ARE YOU NOMINALLY OR REALLY ON TRACK TO YOUR RETIREMENT GOALS?
Nominal vs. Real Income Explained
The most familiar use of the terms “nominal” and “real” in describing income is with government and corporate accounting methods. For instance, when a company reports earnings growth of six percent, it is typically stated in nominal terms on its financial statement.
However, when it is measured in real terms, it is adjusted for inflation. The company reports nominal income because it creates a better perception; however, for planning purposes, it uses real income so it knows what its actual capacity is for buying new inventory, producing new goods or hiring new staff.
The same concept applies to consumers, except they generally live in the “nominal” world based on what’s reported in their W-2s and deposited into their checking accounts.
What they don’t see it the effect of inflation on their purchasing power. With an inflation rate of 3 percent, a basket of goods that cost $100 last year will cost $103 this year.

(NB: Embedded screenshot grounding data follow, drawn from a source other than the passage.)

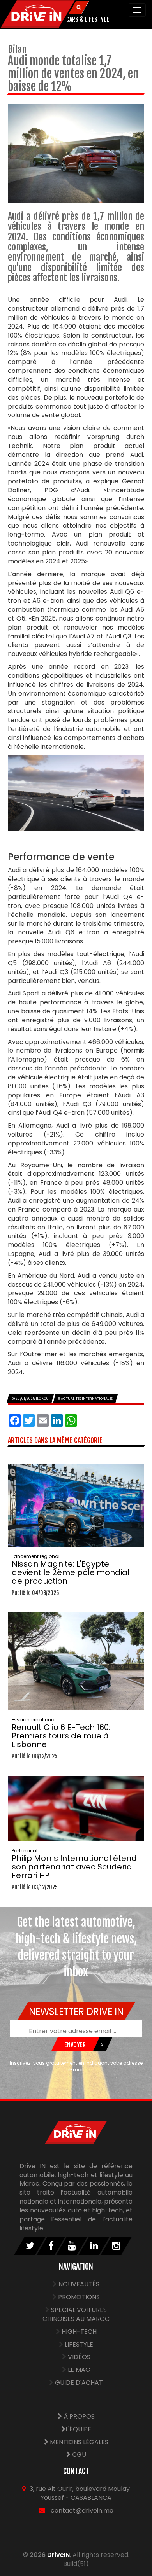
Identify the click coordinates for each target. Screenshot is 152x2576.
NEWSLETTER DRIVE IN (75, 2011)
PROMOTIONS (79, 2297)
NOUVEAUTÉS (78, 2284)
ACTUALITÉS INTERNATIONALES (86, 1398)
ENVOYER (75, 2045)
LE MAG (79, 2369)
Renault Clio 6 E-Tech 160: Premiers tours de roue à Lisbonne (61, 1733)
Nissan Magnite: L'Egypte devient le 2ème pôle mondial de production (70, 1569)
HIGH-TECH (79, 2331)
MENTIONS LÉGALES (78, 2442)
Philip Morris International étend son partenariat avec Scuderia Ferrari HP (74, 1864)
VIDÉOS (79, 2356)
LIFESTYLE (79, 2344)
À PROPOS (78, 2416)
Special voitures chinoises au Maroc (76, 2314)
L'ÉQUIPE (78, 2429)
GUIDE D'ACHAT (79, 2382)
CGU (78, 2454)
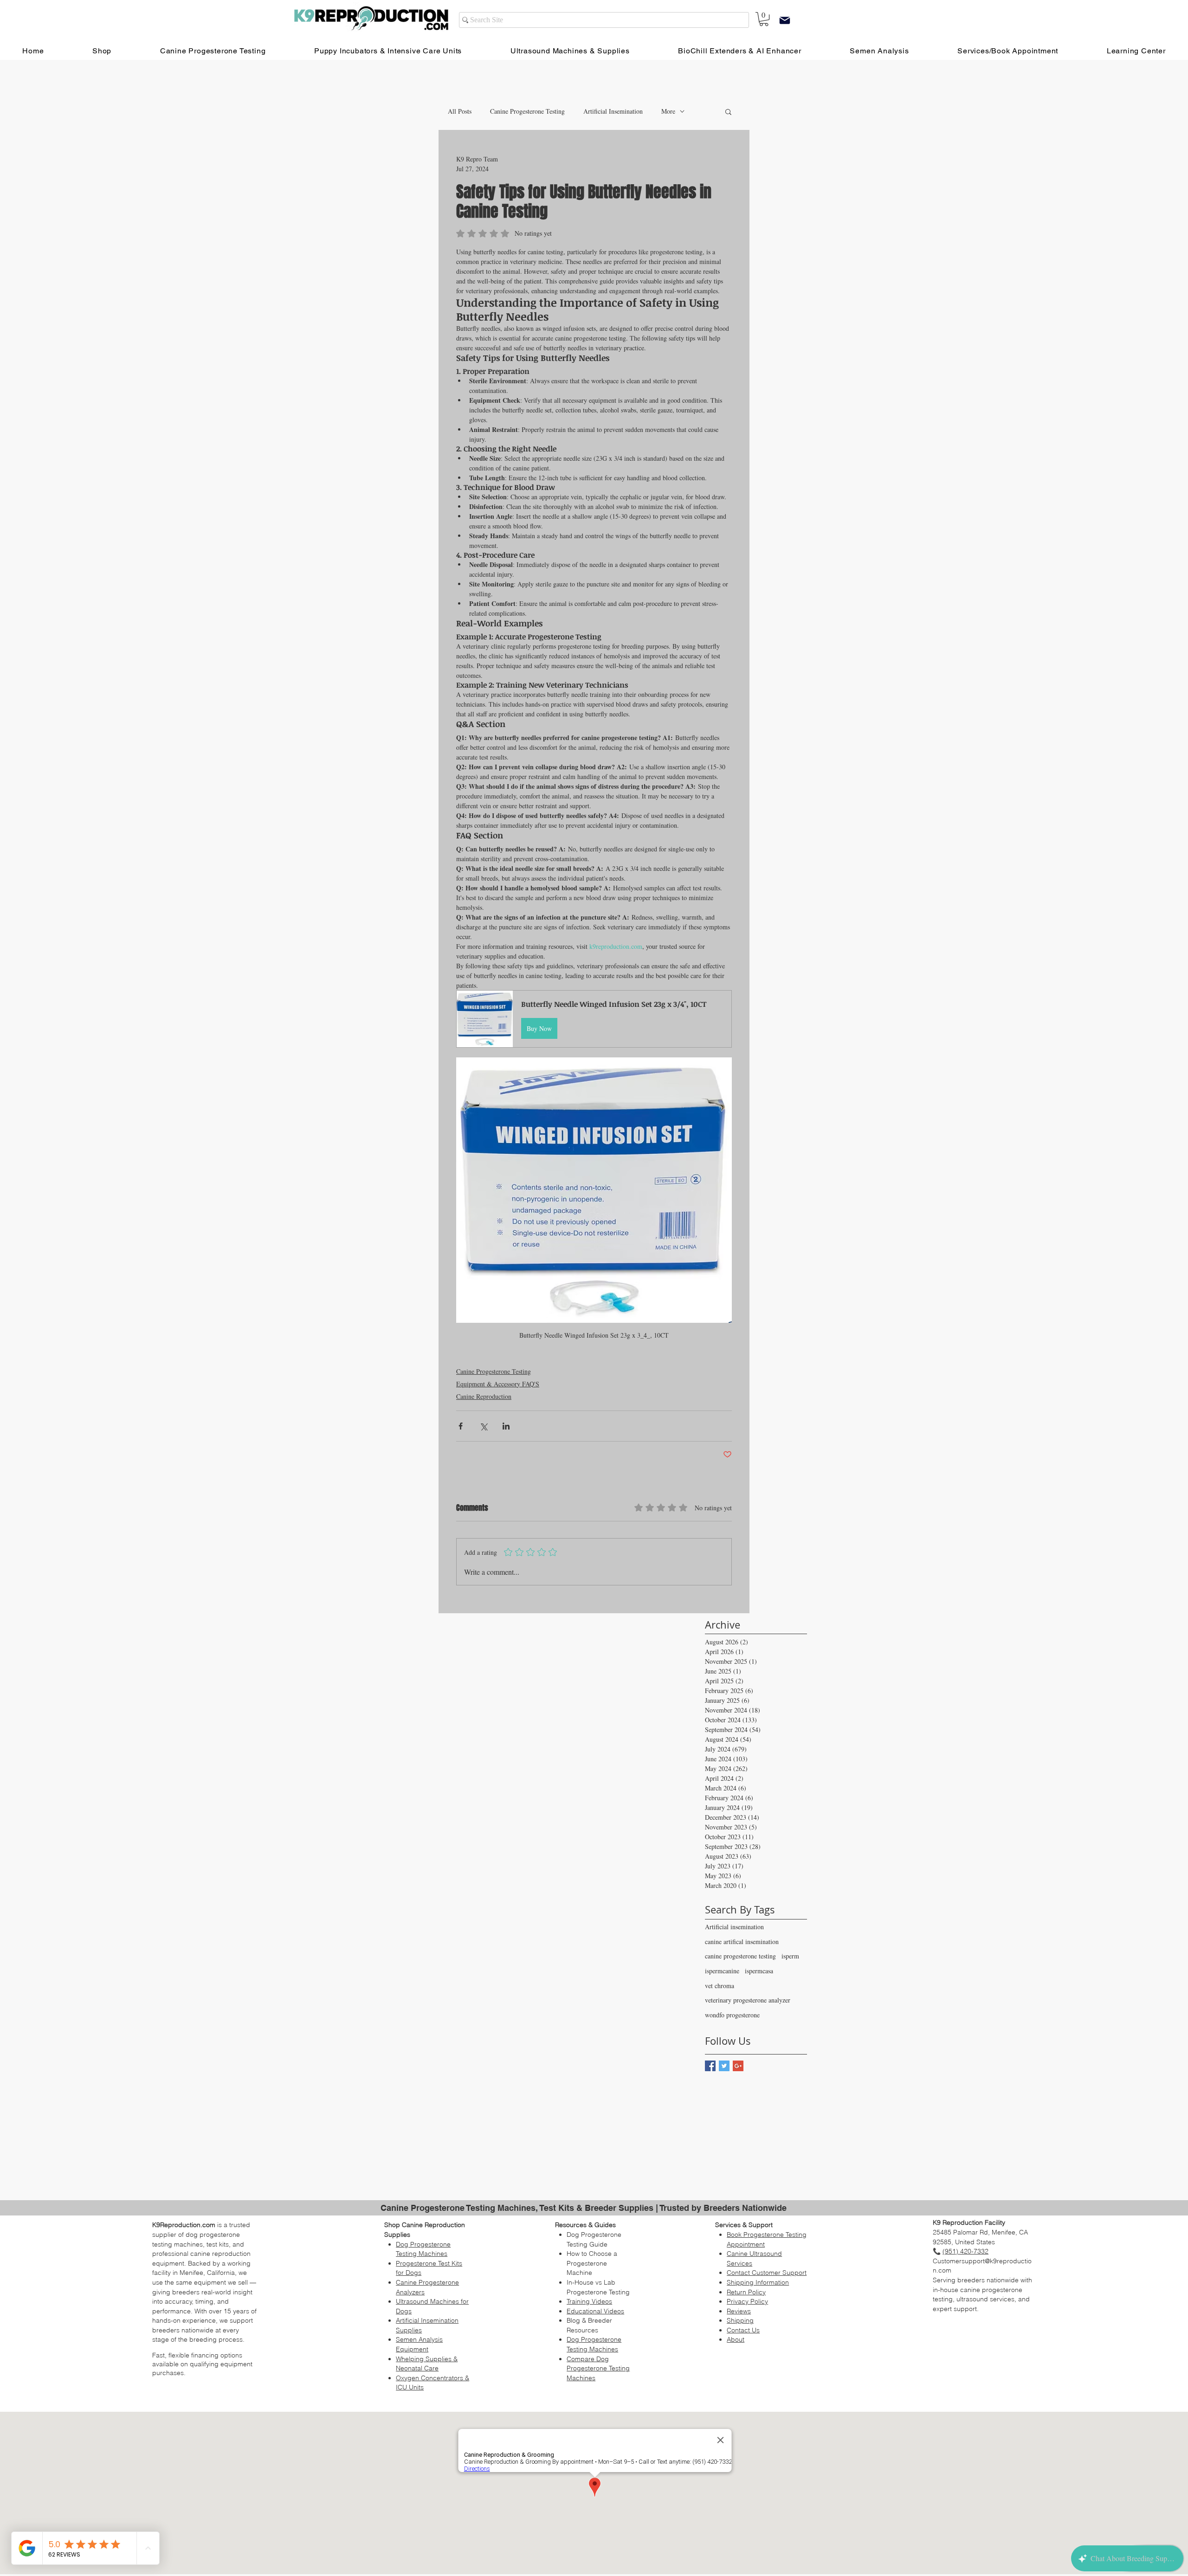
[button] (728, 111)
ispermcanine (722, 1970)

That may not seem like a lot, but 3 percent compounded over means the cost of that basket will double in about twenty years.
The Impact on Savings
The implications of nominal and real numbers become even more significant when they are applied to savings and other interest-bearing investments. Many people are relying upon their savings and investments in bonds to provide a secure source of retirement funds.
As a result of the sluggish economic conditions and the monetary policies of the Federal Reserve Bank, the yields on secure investment have been driven down to near zero. A certificate of deposit may pay 1.5 percent interest in nominal terms; however, in real terms, after inflation, the real rate of return is negative, and that too compounds itself over a period of time.
For many people affected by the economy, it may be bad enough to look at their finances and plan for their future in nominal terms much less having to deal with the reality of real income and yields. But, even those who have not been terribly impacted, looking at their future through nominal lenses can lead to a financial plan that comes up well short of their objectives.
An increasing number of people are having to rethink their retirement plans, and a many of them are not even thinking about retirement in the same terms as they once did. But, whether you expect to retire one day and live off of your savings, or you want to continue to work to maintain your standard of living, your planning needs to consider both the nominal income and investment returns and their “real” counterparts.